With a fake Sheikh in tow, Richie and his scheme nets a few corrupt Congressmen and a Senator, before attempting to take down Mafia boss Victor Telligio (Robert De Niro - Goodfellas) and it is this power play that starts to see the scheme unravel, with Richie eventually being hustled by Irv and Sydney and falling from grace from within the F.B.I.

The fake Sheikh scam is not a new one. The British tabloid media have used it successfully for years, before themselves falling foul of the law, and it works through its simplicity – people’s greed. If this was the only storyline in American Hustle it would be very boring but it wasn't. There were so many side stories going on. Richie and his boss Stoddard Thorsen (Louis C.K. - Louis) fighting each other over how to go about the sting and some incredible scenes involving an ice fishing story, everyone falling in love with someone else - Irv with Sydney, Richie with Sydney, Sydney with both Irv and Richie, Rosalyn with a gangster associate of Telligio, Pete Musane (Jack Huston - Outlander), it was an emotional rollercoaster and a sexual roundabout that was dizzying at times. The hair styles were almost characters of their own as, alongside Irv's comb-over, there was a tight perm for Richie and seeing Bradley Cooper in curlers is worth the cover price of the DVD and Jeremy Renner seems to have a baby animal growing on the top of his head.

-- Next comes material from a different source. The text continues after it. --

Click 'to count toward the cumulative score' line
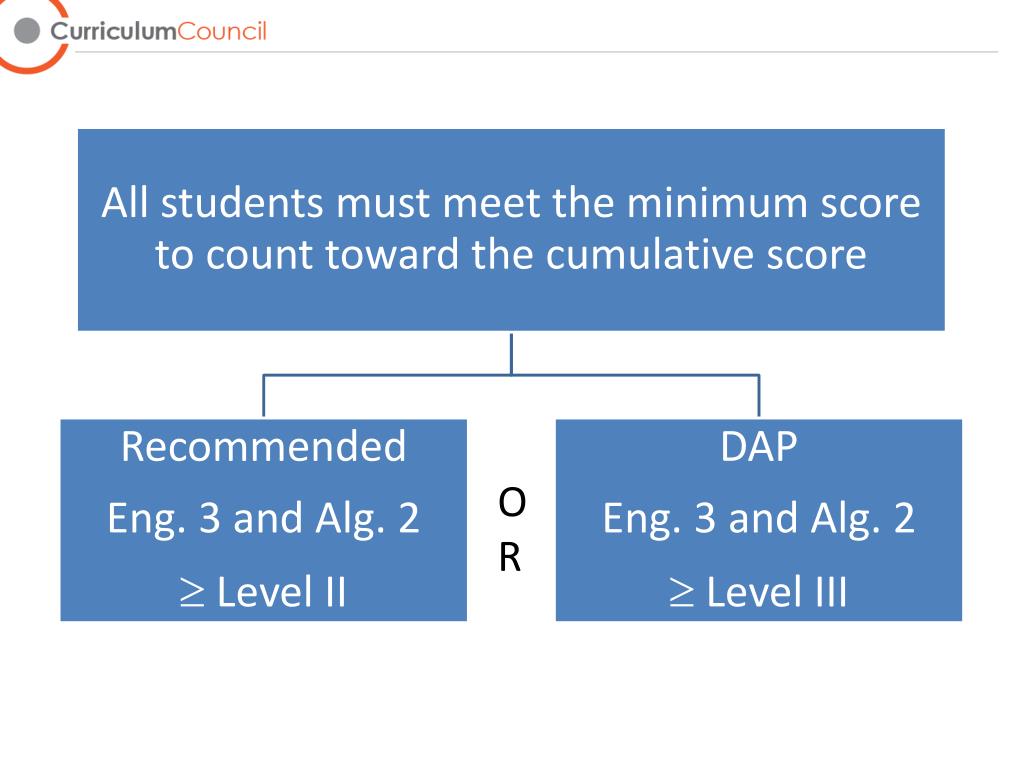The width and height of the screenshot is (1024, 768). pyautogui.click(x=511, y=254)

This was a Scorsese movie with lashings of black comedy thrown in for good measure and, whilst the basic plot point was simplistic, the multi layers of stories were fascinating and gripping. The whole cast were superb and Bale was the pick of the bunch...until I saw Jennifer Lawrence and her mad cleaning scene whilst singing along to Live and Let Die. Cinematic gold.